Big Data Analytics on Cloud Computing Infrastructures

Summary

The purpose of this course is that the student develops a deeper understanding of big data analytics with cloud computing infrastructures, and how software is made available in cloud services. The student also develops his or her ability to handle big data processing using Apache Spark.

Admission requirements

  1. Bachelor of Science in computer science or related subjects.
  2. At least 15 credits in programming.
  3. At least 7.5 credits in mathematics.
  4. Knowledge equivalent to English 6 at Swedish upper secondary level
  5. Passing grade in the course Artificial Intelligence for data science
  6. Passing grade in the course Exploratory Data Analysis, Visualisation and Storytelling

Syllabus

Syllabus for students autumn 2021

Course Code:
DA636E revision 1
Swedish name:
Storskalig dataanalys med molnbaserad datorinfrastruktur
Level of specialisation
A1F
Main fields of study:
Computer Science
Language:
English
Date of ratification:
02 September 2019
Decision-making body:
Faculty of Technology and Society
Enforcement date:
30 August 2021

Entry requirements

  1. Bachelor of Science in computer science or related subjects.
  2. At least 15 credits in programming.
  3. At least 7.5 credits in mathematics.
  4. Knowledge equivalent to English 6 at Swedish upper secondary level
  5. Passing grade in the course Artificial Intelligence for data science
  6. Passing grade in the course Exploratory Data Analysis, Visualisation and Storytelling

Specialisation and progression relative to the degree regulations

The course is part of the programme Computer Science: Applied Data Science, master’s programme, and can be included in the master's degree in computer science (120 credits).

Purpose

The purpose of this course is that the student develops a deeper understanding of big data analytics with cloud computing infrastructures, and how software is made available in cloud services.
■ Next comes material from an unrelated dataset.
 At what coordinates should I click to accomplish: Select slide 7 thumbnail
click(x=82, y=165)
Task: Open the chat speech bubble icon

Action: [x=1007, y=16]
The student also develops his or her ability to handle big data processing using Apache Spark.

Contents

The course contains the following elements:

  • Ecosystem for big data processing
  • Large-scale data storage (including cloud file systems, cloud object stores, archival storage)
  • Data analytics with Apache Spark
  • Spark’s programming model with RDD
  • Spark applications with Hadoop/AWS
  • Spark SQL
  • Alternatives to SQL-based databases for big data
  • Streaming with Spark
  • Machine learning with Spark MLlib
  • Advanced real-world applications with Spark

Learning outcomes

Knowledge and understanding
For a passing grade the student shall be able to:

  • Demonstrate an in-depth understanding of the data flow programming model for distributed computations for Big Data applications
  • Distinguish between traditional and large-scale database management systems
  • Describe components and programming models used in building big data analysis systems
Competence and abilities
For a passing grade the student shall be able to:
  • Use cloud-based platforms and implement techniques for large-scale data management
  • Analyse large-scale data management problems and construct data-driven models based on open-source frameworks
  • Productionize the trained models by deploying them to the cloud
  • Verbally and in writing present work within Big Data Analytics on Cloud Computing Infrastructures
Evaluation abilities and approach
For a passing grade the student shall be able to:
  • Assess the characteristics of large-scale data frameworks and determine when such frameworks are applicable or not

Learning activities

Lectures, computer laboratories, seminars, project work.

Assessments

Requirements for pass, the course is assessed through:

  • Report and oral presentation in group projects (7 credits, UG),
  • Laboratory assignments (3 credits, UG) and
  • Written examination (5 credits, UA).
An A-E pass requires that all parts have been completed and passed. The final grade is based on the written examination.

Grading system

Excellent (A), Very Good (B), Good (C), Satisfactory (D), Pass (E) or Fail (U).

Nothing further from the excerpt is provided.